How to complete this task: Copy out exactly the lines beginning with the one that contains "This screenshot has width=798, height=443." and ending at the last line of the listing, skipping any pictures.

'''

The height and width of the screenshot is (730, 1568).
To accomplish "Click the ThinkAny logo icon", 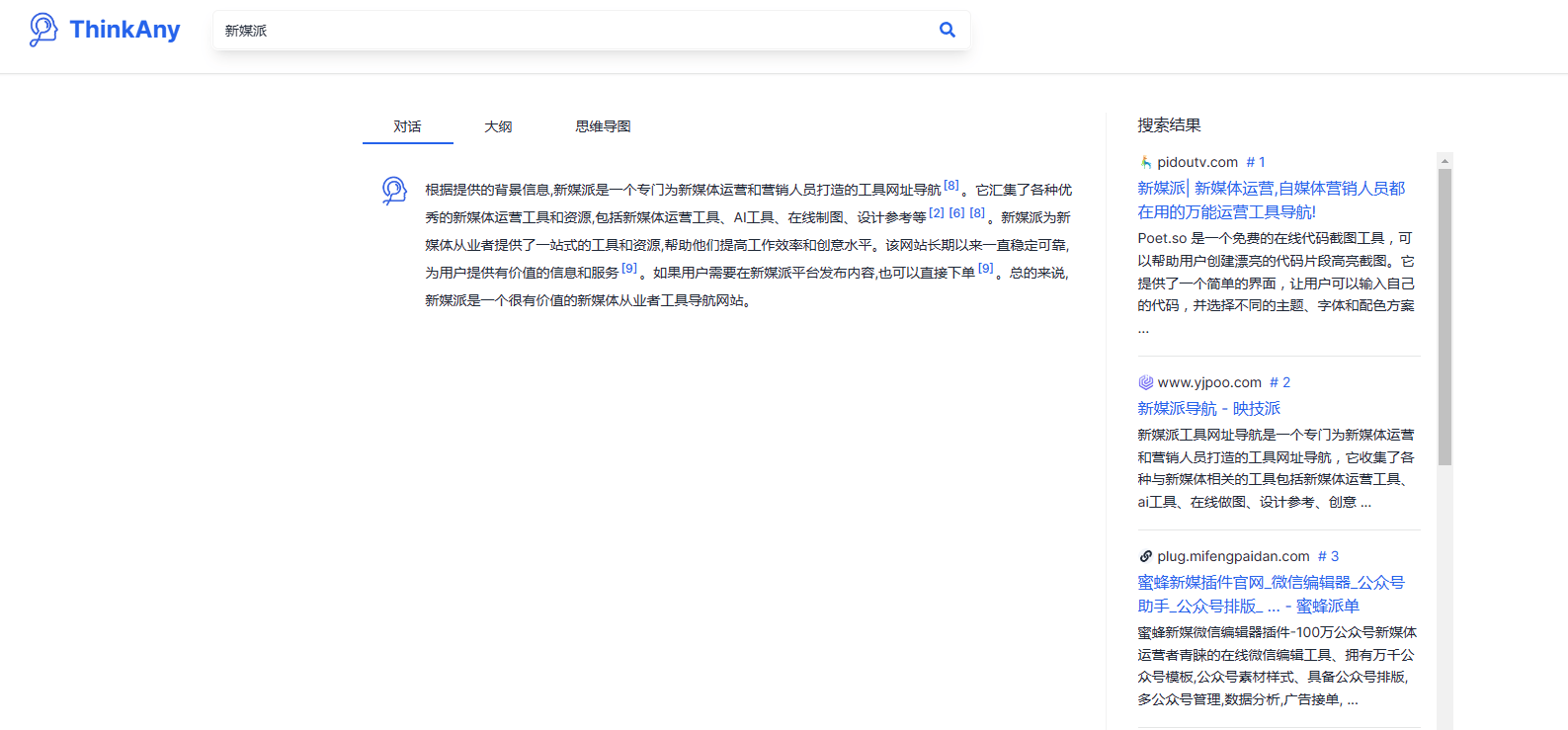I will [42, 30].
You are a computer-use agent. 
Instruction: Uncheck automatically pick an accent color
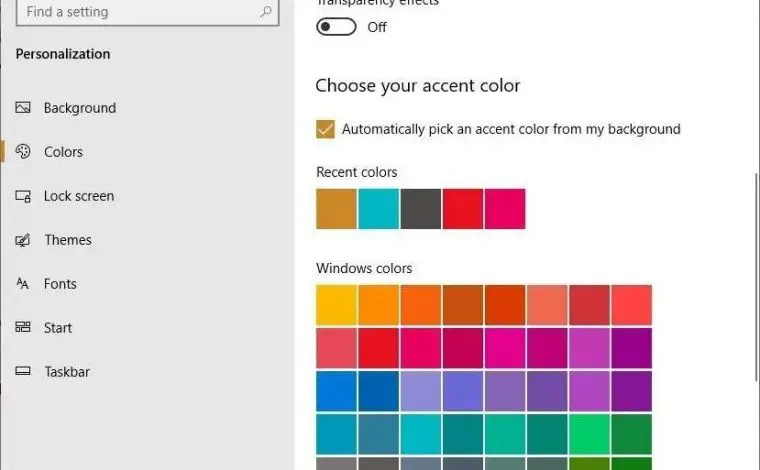pyautogui.click(x=325, y=129)
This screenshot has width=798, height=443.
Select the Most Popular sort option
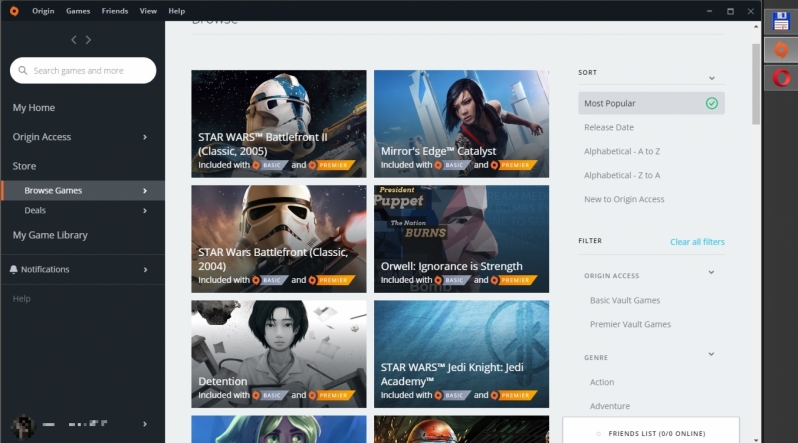pos(651,103)
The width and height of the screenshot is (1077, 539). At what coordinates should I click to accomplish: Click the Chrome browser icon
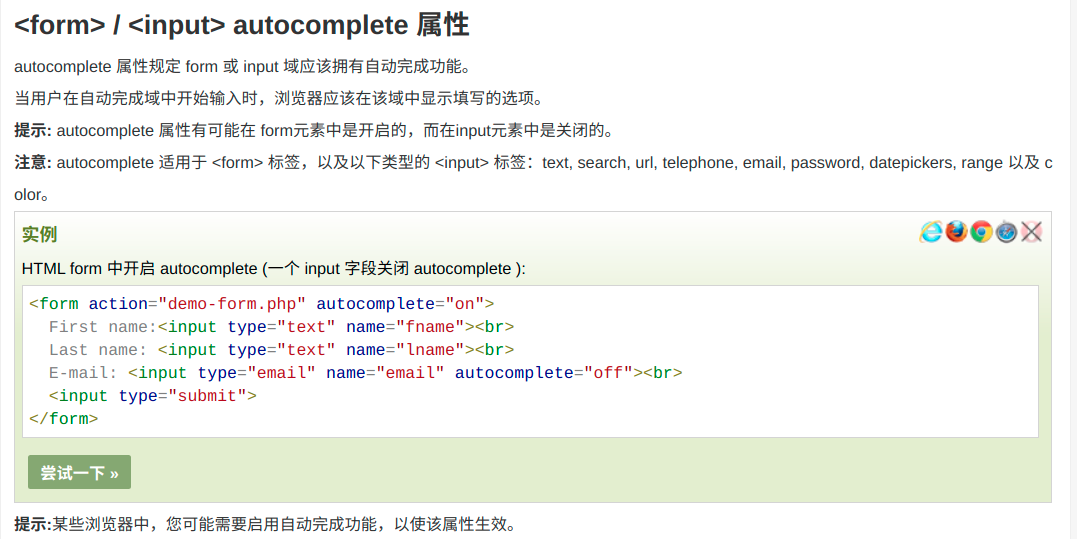tap(982, 232)
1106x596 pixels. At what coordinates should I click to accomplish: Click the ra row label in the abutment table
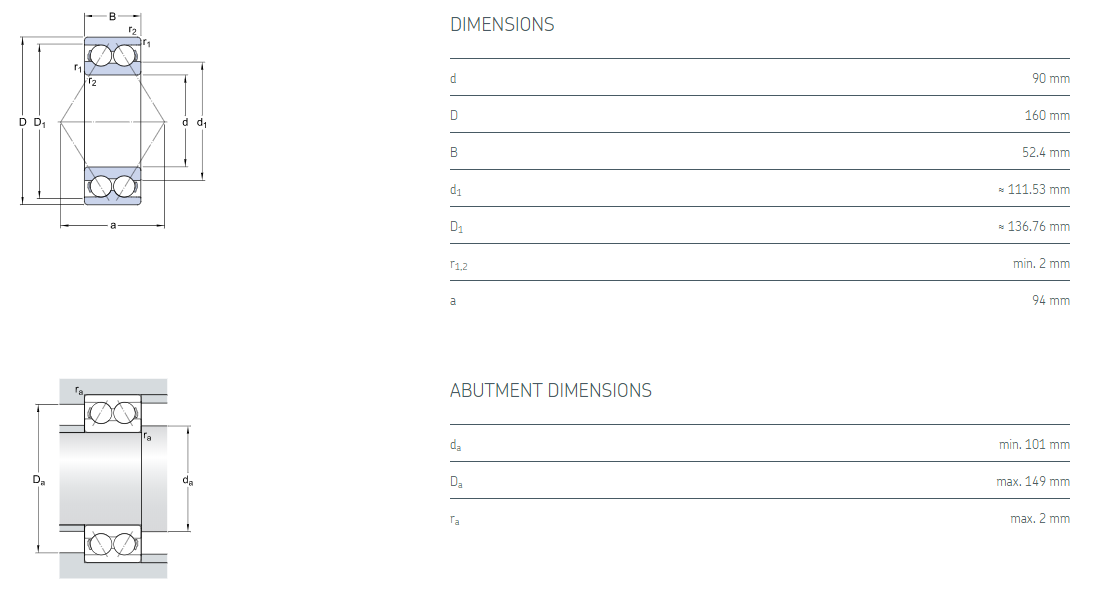(455, 520)
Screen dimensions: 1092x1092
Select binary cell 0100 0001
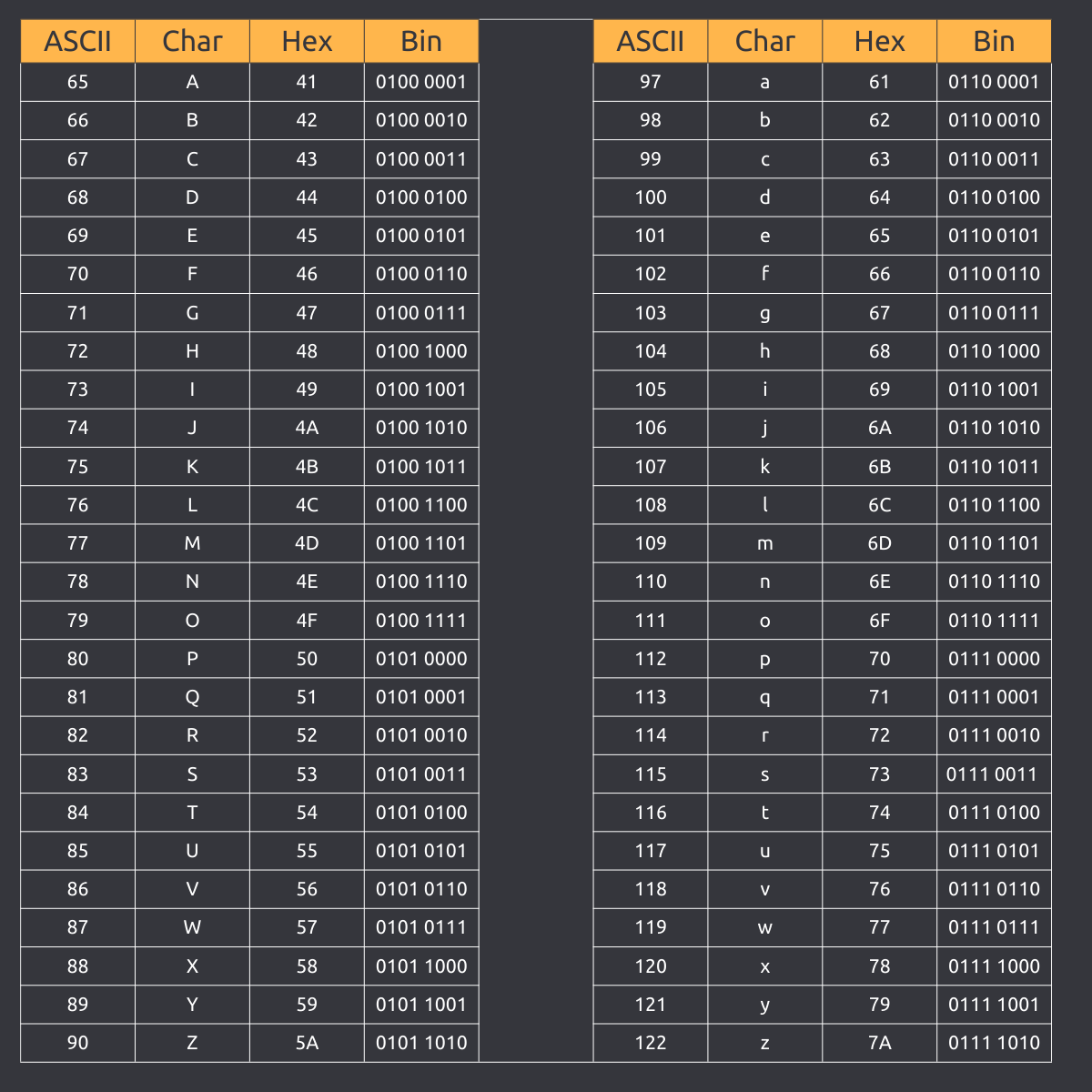[x=421, y=82]
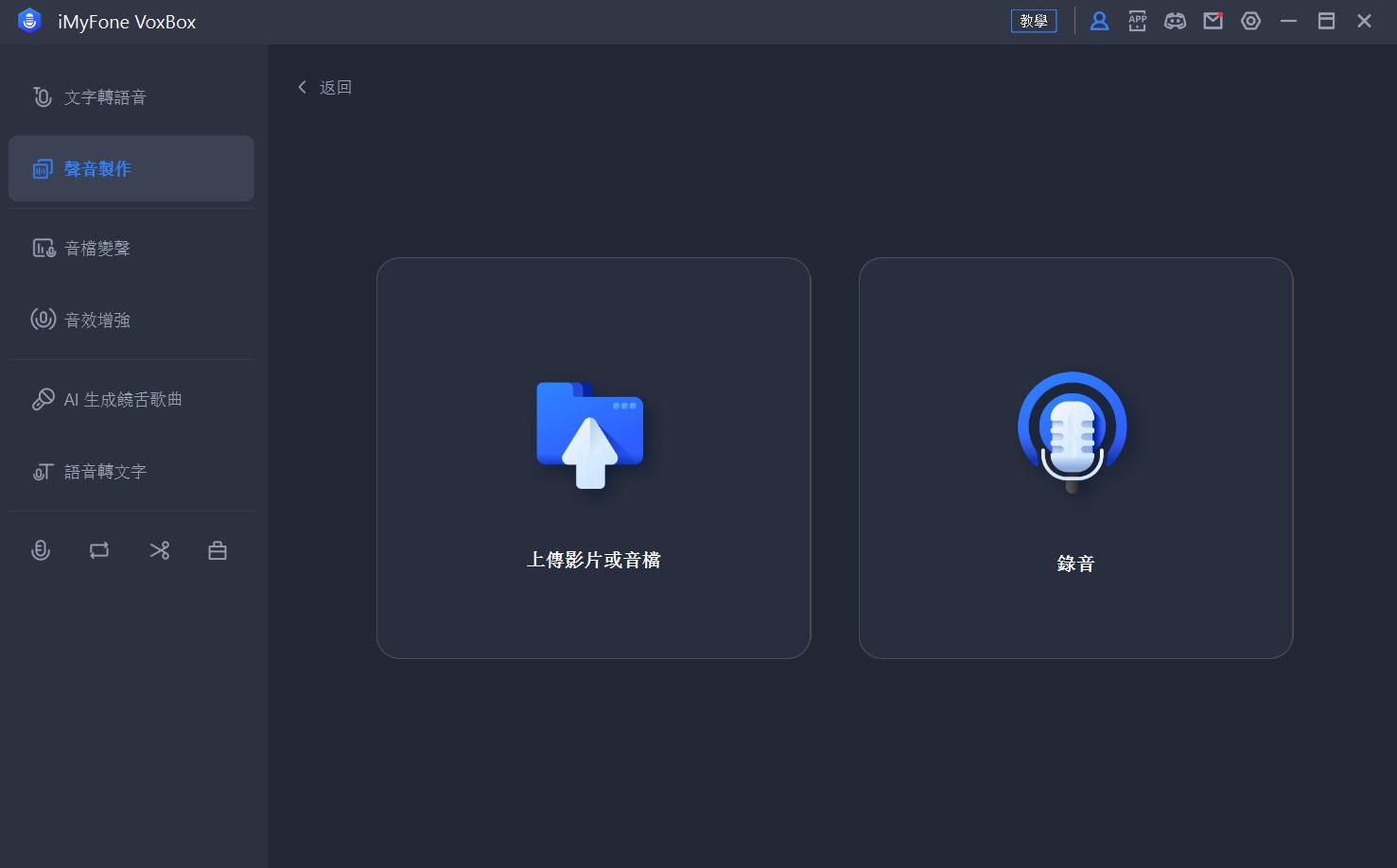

'''

Task output:
This screenshot has width=798, height=443.
Select the Most Popular sort option
pos(651,103)
The width and height of the screenshot is (1077, 539). At what coordinates should I click to accomplish: Click the Chrome browser icon
tap(982, 232)
1106x596 pixels. At what coordinates should I click to accomplish: Click the ra row label in the abutment table
(455, 520)
Screen dimensions: 1092x1092
Select binary cell 0100 0001
[x=421, y=82]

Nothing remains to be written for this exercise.